At our upcoming meeting, Lori Melichar, senior program officer at the Robert Wood Johnson Foundation will lead a panel of three INQRI grantees: Linda Costa, Jill Marsteller and Linda Flynn.
Lori is a labor economist and senior program officer in the department of research and evaluation at the Robert Wood Johnson Foundation. During the past four years, she has coordinated the research, evaluation and performance measurement efforts of the Foundation portfolios working to improve the quality of care provided by physicians, nurses and and other health care professionals. Lori is leading the Foundation’s efforts to advance the science of Quality Improvement Research and Evaluation.
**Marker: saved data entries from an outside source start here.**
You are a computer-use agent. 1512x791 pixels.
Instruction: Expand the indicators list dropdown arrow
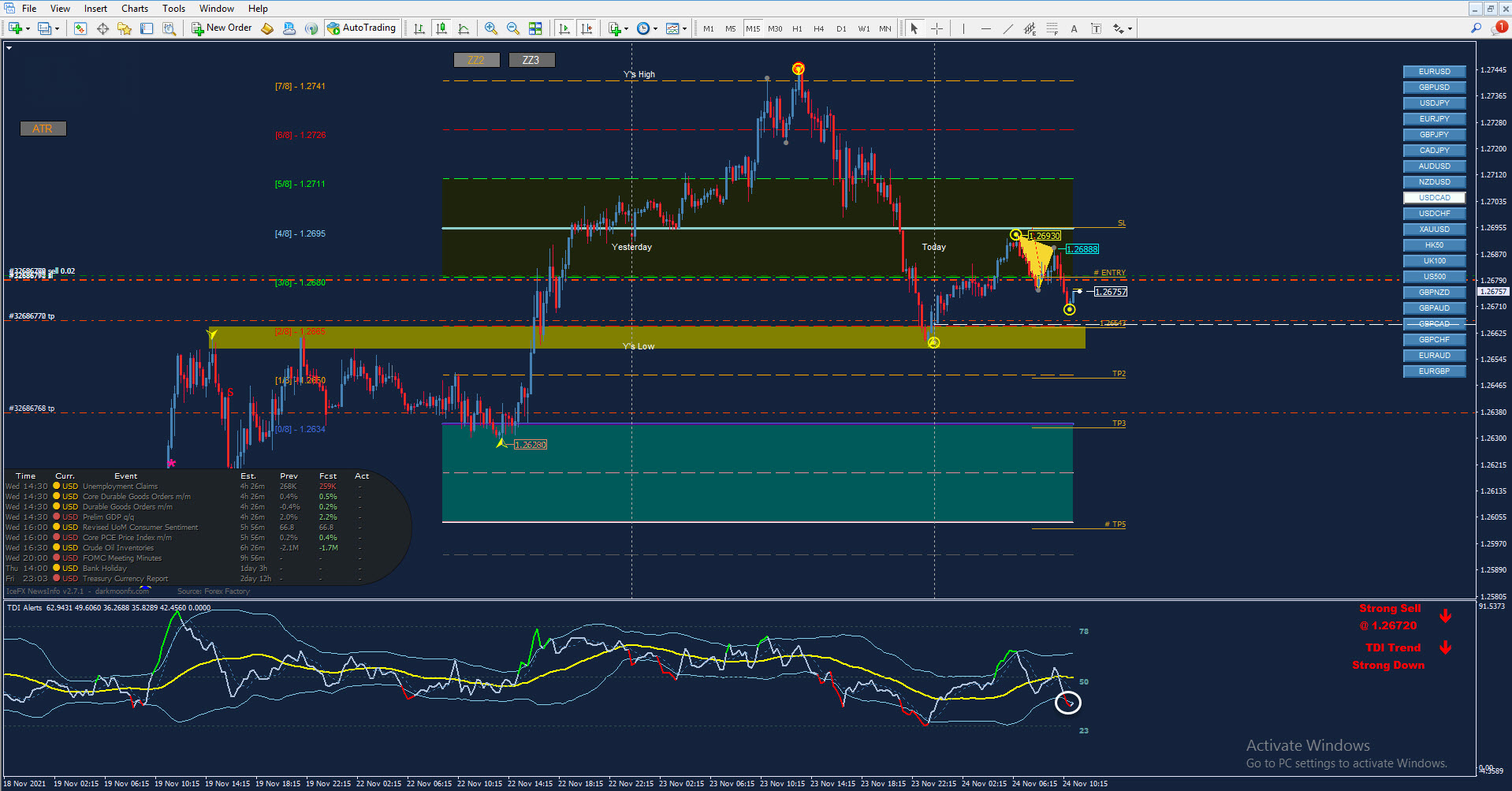coord(626,29)
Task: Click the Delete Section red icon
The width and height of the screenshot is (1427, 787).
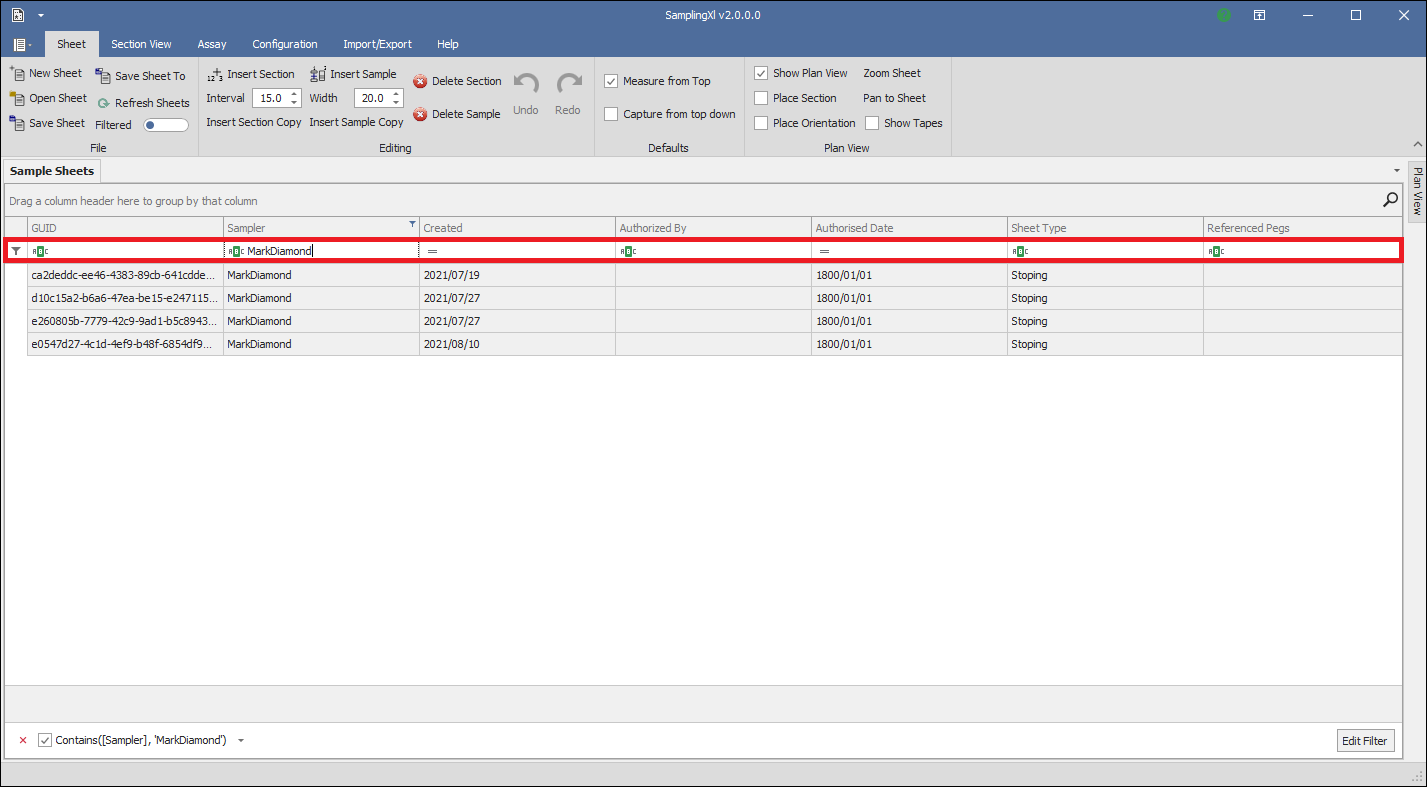Action: (x=420, y=81)
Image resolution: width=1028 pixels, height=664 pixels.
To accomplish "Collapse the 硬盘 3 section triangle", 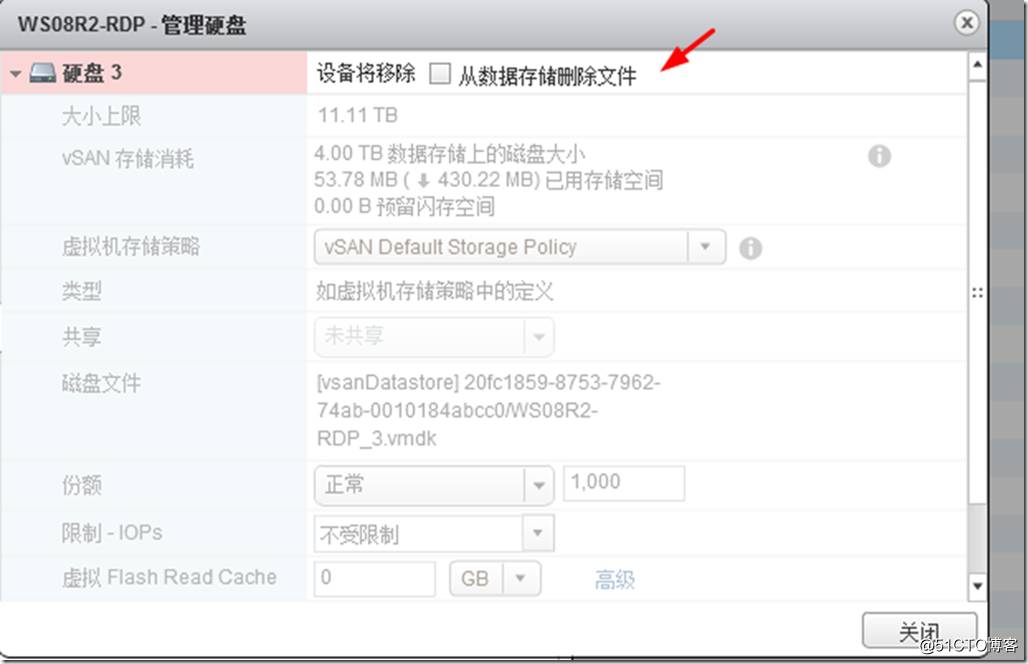I will click(x=16, y=73).
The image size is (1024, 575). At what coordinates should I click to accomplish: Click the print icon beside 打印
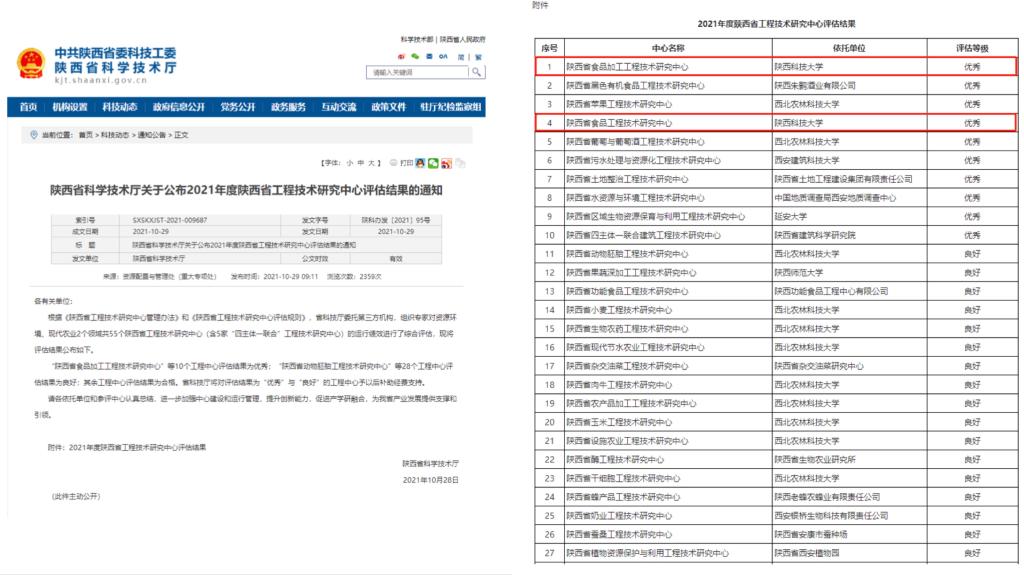(x=393, y=162)
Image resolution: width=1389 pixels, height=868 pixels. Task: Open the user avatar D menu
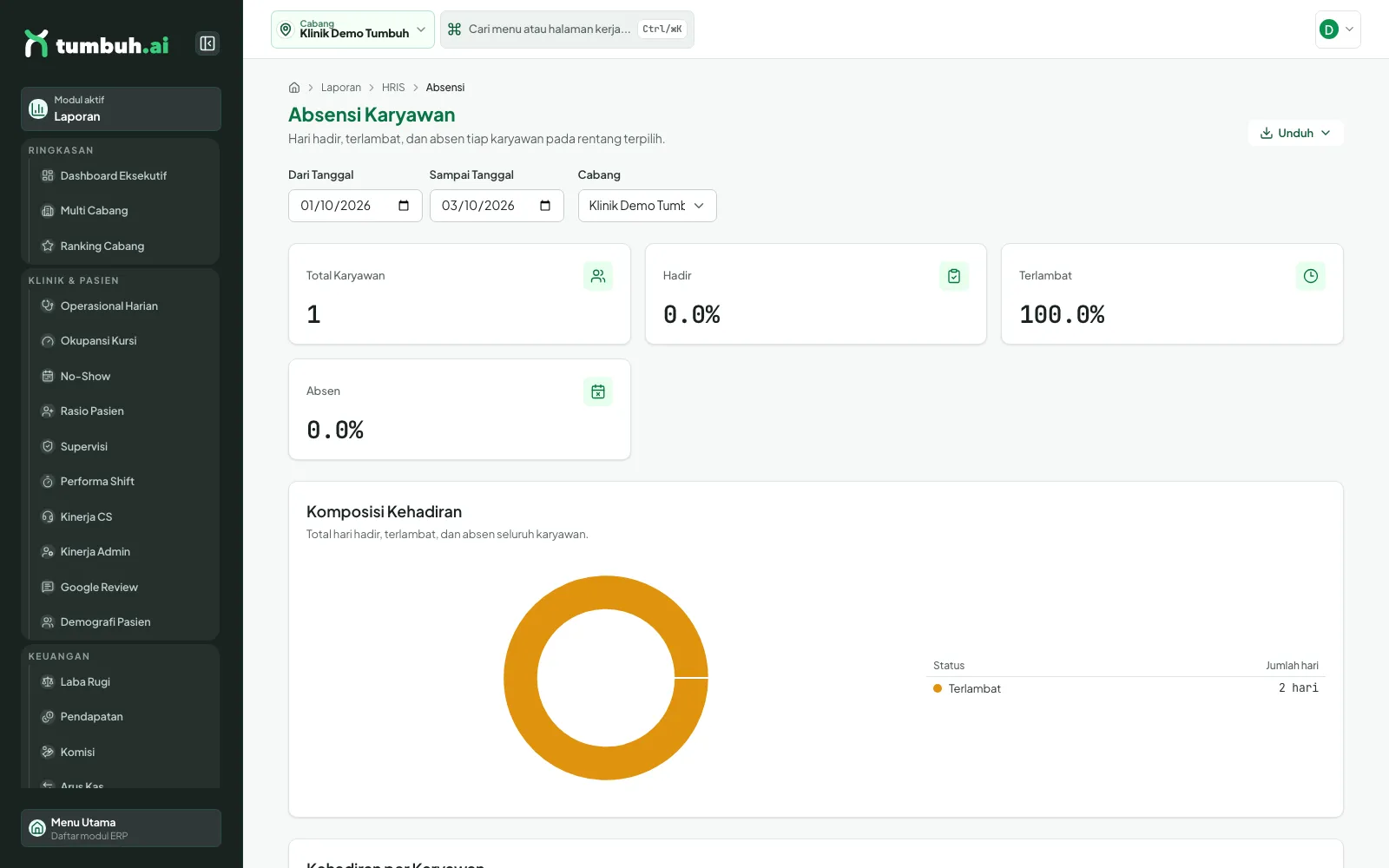tap(1338, 30)

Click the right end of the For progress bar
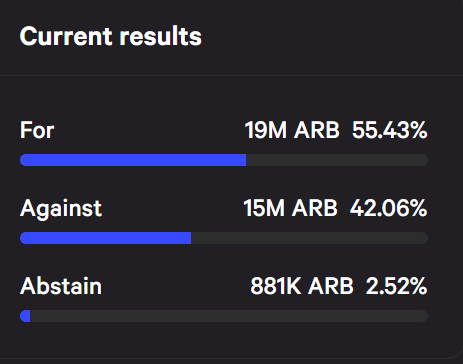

In addition to serving on the leadership team of the INQRI program, she manages two other programs in the Human Capital Portfolio: Investigators in Health Policy and Health Policy Scholars. She is managing the evaluation of the New Jersey Nursing Initiative, the Foundation’s efforts to transform nursing education in New Jersey and a set of evaluations of quality improvement training programs across the country. Lori is currently serving as the director for research of the RWJF Initiative on the Future of Nursing, at the IOM.
Johns Hopkins Hospital
"Nursing-Pharmacy Collaboration on Medication Reconciliation: A Novel Approach to Information Management"
Deficits in communication across the continuum of care in regards to medication use can place patients at serious risk for harm. This interdisciplinary team is examining how to economically support direct care providers in medication reconciliation in order to facilitate safe transition to and from hospital and community. The team is evaluating the effectiveness of a nurse-pharmacist clinical information coordination team in improving drug information management on admission and discharge, quantify potential harm due to reconciliation failures, and determine cost-benefit related to averted harm.
Johns Hopkins University
"Linking Blood Stream Infection Rates to Intensive Care"
The goal of this study was to implement a comprehensive safety program including an evidence based intervention to reduce central line-associated blood stream infections while examining the context of nursing care delivery on patient outcomes. This interdisciplinary research team used the expertise of nurses to develop and deliver a quality improvement initiative that reflects the positive clinical contributions of nurses in the critical care setting. This study should inform other nurse-led medical error reduction interventions, contribute to the quality improvement literature and to the science of rigorously evaluated evidence based interdisciplinary nursing practice.
University of Maryland
"Examining the Impact of Nursing Structures and Processes on Medication Errors"
The Institute of Medicine noted that a hospital patient on average is subject to at least one medication error per day, making medication errors the most common cause of preventable adverse events. This interdisciplinary study has been designed to disentangle the effects of nursing structures and care processes on non-intercepted medication errors in acute care hospitals. The economic impact of non-intercepted medication errors will be determined to explore the business case for evidence-based recommendations.